2. On average, prices increased about $13,000 each year.
3. We can not reject the null hypothesis of a no price increase over the period.
4. According to the regression, prices fell during the period.
How do we interpret the coefficient for BEDROOMS?
1. For each additional bedroom, the housing price goes up by $13.85.
2. For each additional bedroom, the housing price goes up by 13.85%
3. For each additional bedroom, housing price goes up by $13,852.
4. None of the above.
Q10 If you haven't already done so, using the "QuizIIDataset.csv" data file, create a variable called lnPPSF which is the log of the sale_price divided by the gross_square feet variable. Also if you haven't already done so, create a new variable that is distance of each property to the Empire State Building in miles using the following formula: DistESB=sqrt((69.1691 *( latitude-40.748441))^2+ (52.5179*( longitude- -73.985664))^2) , where the given lat/long coordinates are for the Empire State Building. After you do that, answer the following question.
Run a regression of lnPPSF on year_built, year, land_square_feet, gross_square_feet, and DistESB, and answer the following question.
According the Stata printout:
1. There is no effect of distance the Empire State Building on housing prices.
2. Each additional mile further away from the Empire State Building shows that housing prices increase, on average, by about 4.4%.
3. Each additional mile away from the Empire State Building shows that housing prices decrease, on average, by about 4.4%.
4. Each additional mile away from the Empire State Building shows that housing prices decrease, on average, by about 0.044%.
5. Each additional mile away from the Empire State Building shows that housing prices decrease, on average, by about $0.044.
Q11 Let's say you run a regression of sales_price on gross_square_feet, and you generate the residuals from this regression. Then let's say you regress gross_square_feet on the residuals from the first regression, what would be the value of R2 be?
There is no way to determine this information.
Which of the following is not one of the classical/standard OLS assumptions?
1. The expected value of the error term is equal to zero
2. The variance of the errors is a function of the size of the exogenous variables.
3. No two of the explanatory variables are perfect linear combinations of each other.
4. The dependent variable is determined by a linear function of the population parameters.

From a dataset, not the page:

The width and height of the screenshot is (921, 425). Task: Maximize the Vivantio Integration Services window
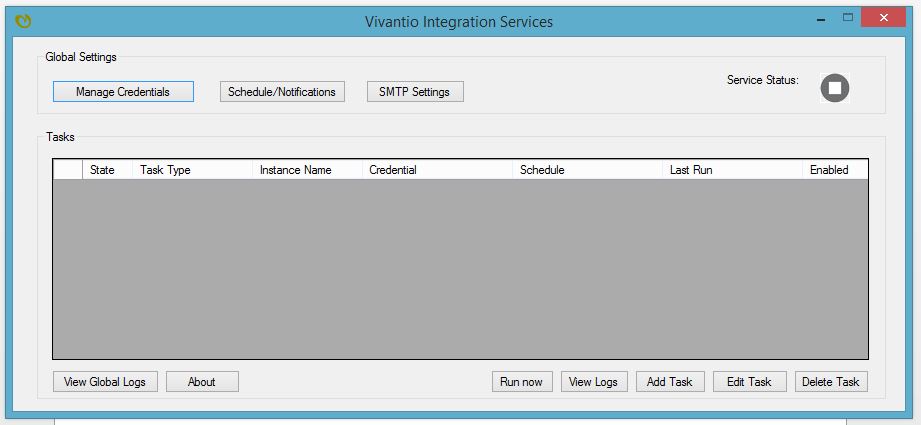coord(848,18)
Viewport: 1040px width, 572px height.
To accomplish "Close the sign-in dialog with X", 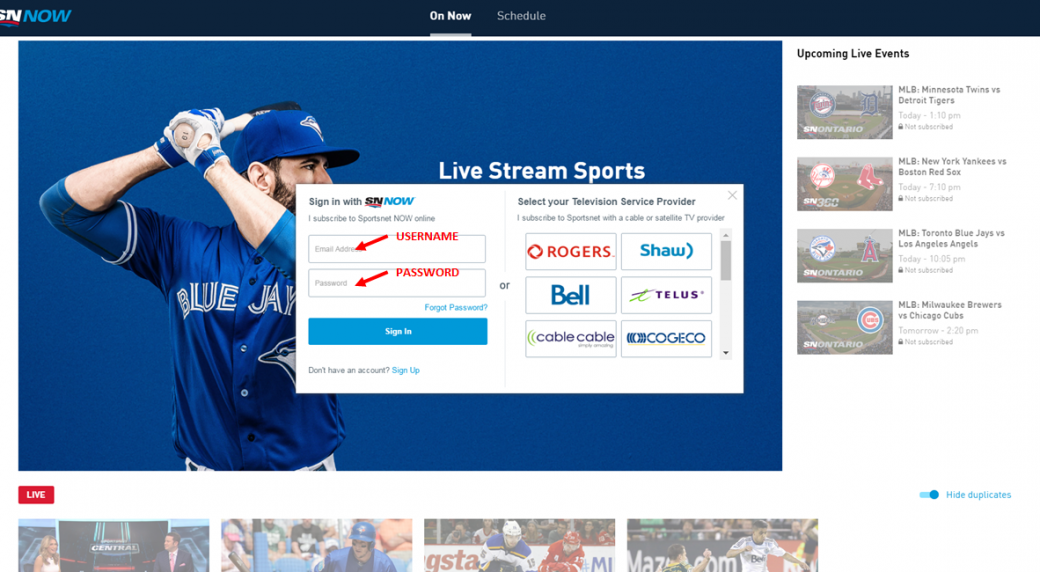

Q12 Using the "QuizIIDataset.csv" data file, if you haven't already done so, create a variable called lnPPSF which is the log of the sale_price divided by the gross_square feet variable. Next create a new variable that is distance of each property to the Empire State Building in miles using the following formula: DistESB=sqrt((69.1691 *( latitude-40.748441))^2+ (52.5179*( longitude- -73.985664))^2), where the given lat/long coordinates are for the Empire State Building. After you do that, answer the following question.
What is the correlation coefficient between the lnPPSF and DistESB?
1. -.0234751
2. 0.0778
3. 0.0010
4. -0.0778
5. None of the above.
Q13 If you have not already done it, for this question, you need figure out how to merge the "QuizIIDatasetSandyAddon.csv" data set with the "QuizIIDataset.csv" data file (hint: use nycid as the key and merge one to one). After you merge the two data sets, (if you have not done so already) create a new variable called lnPPSF which is the log of sale_price divided by the gross_square_feet. Then run a regression lnPPSF on the year_built, year, land_square_feet, gross_square_feet, and surgeheight, where the surgeheight variable tells you how many feet the Sandy storm surge rose at each house in the sample.
After you run a regression, test to see if there is heteroskedasticity with regard to the residuals and then choose the correct answer below.
1. We cannot reject the null of no hesteroskedasticity.
2. We can reject the null hypothesis of no heteroskedasticity with greater than 99% confidence.
3. The evidence suggests that we need not concern ourselves with heteroskedasticity.
4. We can reject the null hypothesis of no heteroskedasticity with just 70% confidence.